Your assignment ▸ Retype exactly the lines from the one holding "Lesbian (115, 632)" through the final line of the data, both included.

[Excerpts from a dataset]
┄┄┄┄┄┄┄┄┄┄

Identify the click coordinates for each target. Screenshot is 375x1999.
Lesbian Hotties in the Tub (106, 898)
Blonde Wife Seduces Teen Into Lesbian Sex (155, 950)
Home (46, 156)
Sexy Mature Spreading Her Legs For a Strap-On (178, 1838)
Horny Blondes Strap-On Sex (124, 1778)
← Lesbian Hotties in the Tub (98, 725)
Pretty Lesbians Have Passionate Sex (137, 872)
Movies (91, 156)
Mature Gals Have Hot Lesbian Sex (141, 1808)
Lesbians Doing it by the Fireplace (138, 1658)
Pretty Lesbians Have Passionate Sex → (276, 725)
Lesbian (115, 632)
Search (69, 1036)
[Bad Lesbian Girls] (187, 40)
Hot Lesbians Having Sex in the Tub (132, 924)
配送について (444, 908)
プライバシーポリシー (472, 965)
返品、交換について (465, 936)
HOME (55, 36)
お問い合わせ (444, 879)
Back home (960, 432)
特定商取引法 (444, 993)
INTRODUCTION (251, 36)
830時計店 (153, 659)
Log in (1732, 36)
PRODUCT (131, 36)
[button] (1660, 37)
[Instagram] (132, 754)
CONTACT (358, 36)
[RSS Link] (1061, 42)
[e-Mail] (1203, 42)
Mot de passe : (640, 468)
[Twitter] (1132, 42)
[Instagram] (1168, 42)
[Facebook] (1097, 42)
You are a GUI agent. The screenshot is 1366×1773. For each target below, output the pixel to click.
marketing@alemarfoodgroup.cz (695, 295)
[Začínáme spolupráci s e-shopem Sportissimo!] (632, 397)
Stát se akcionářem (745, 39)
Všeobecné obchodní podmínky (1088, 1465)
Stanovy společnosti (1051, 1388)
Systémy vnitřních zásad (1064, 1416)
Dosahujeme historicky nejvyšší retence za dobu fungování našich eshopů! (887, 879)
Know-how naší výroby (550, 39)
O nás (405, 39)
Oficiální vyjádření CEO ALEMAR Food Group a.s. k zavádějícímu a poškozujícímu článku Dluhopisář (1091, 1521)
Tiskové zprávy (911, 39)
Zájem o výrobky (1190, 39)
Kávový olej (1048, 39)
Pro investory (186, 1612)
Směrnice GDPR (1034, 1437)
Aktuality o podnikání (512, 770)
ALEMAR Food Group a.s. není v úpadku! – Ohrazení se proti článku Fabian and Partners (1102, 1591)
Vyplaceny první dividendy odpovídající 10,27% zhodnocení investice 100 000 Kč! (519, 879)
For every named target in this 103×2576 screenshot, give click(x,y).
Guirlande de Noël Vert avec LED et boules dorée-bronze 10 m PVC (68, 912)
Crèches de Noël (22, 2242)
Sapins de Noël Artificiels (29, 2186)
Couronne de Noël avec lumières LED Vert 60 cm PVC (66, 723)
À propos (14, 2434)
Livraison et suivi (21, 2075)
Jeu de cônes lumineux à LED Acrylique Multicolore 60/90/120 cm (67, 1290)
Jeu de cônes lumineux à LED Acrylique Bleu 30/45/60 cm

┄┄┄┄┄┄┄┄┄┄

Output of the exercise ▸
Lesbian (115, 632)
Search (69, 1036)
[Bad Lesbian Girls] (187, 40)
Hot Lesbians Having Sex in the Tub (132, 924)
配送について (444, 908)
プライバシーポリシー (472, 965)
返品、交換について (465, 936)
HOME (55, 36)
お問い合わせ (444, 879)
Back home (960, 432)
特定商取引法 (444, 993)
INTRODUCTION (251, 36)
830時計店 (153, 659)
Log in (1732, 36)
PRODUCT (131, 36)
[button] (1660, 37)
[Instagram] (132, 754)
CONTACT (358, 36)
[RSS Link] (1061, 42)
[e-Mail] (1203, 42)
Mot de passe : (640, 468)
[Twitter] (1132, 42)
[Instagram] (1168, 42)
[Facebook] (1097, 42)
You are a GUI agent. The screenshot is 1366×1773. For each target below, output the pixel to click.
marketing@alemarfoodgroup.cz (695, 295)
[Začínáme spolupráci s e-shopem Sportissimo!] (632, 397)
Stát se akcionářem (745, 39)
Všeobecné obchodní podmínky (1088, 1465)
Stanovy společnosti (1051, 1388)
Systémy vnitřních zásad (1064, 1416)
Dosahujeme historicky nejvyšší retence za dobu fungování našich eshopů! (887, 879)
Know-how naší výroby (550, 39)
O nás (405, 39)
Oficiální vyjádření CEO ALEMAR Food Group a.s. k zavádějícímu a poškozujícímu článku Dluhopisář (1091, 1521)
Tiskové zprávy (911, 39)
Zájem o výrobky (1190, 39)
Kávový olej (1048, 39)
Pro investory (186, 1612)
Směrnice GDPR (1034, 1437)
Aktuality o podnikání (512, 770)
ALEMAR Food Group a.s. není v úpadku! – Ohrazení se proti článku Fabian and Partners (1102, 1591)
Vyplaceny první dividendy odpovídající 10,27% zhodnocení investice 100 000 Kč! (519, 879)
For every named target in this 103×2576 screenshot, give click(x,y).
Guirlande de Noël Vert avec LED et boules dorée-bronze 10 m PVC (68, 912)
Crèches de Noël (22, 2242)
Sapins de Noël Artificiels (29, 2186)
Couronne de Noël avec lumières LED Vert 60 cm PVC (66, 723)
À propos (14, 2434)
Livraison et suivi (21, 2075)
Jeu de cônes lumineux à LED Acrylique Multicolore 60/90/120 cm (67, 1290)
Jeu de cônes lumineux à LED Acrylique Bleu 30/45/60 cm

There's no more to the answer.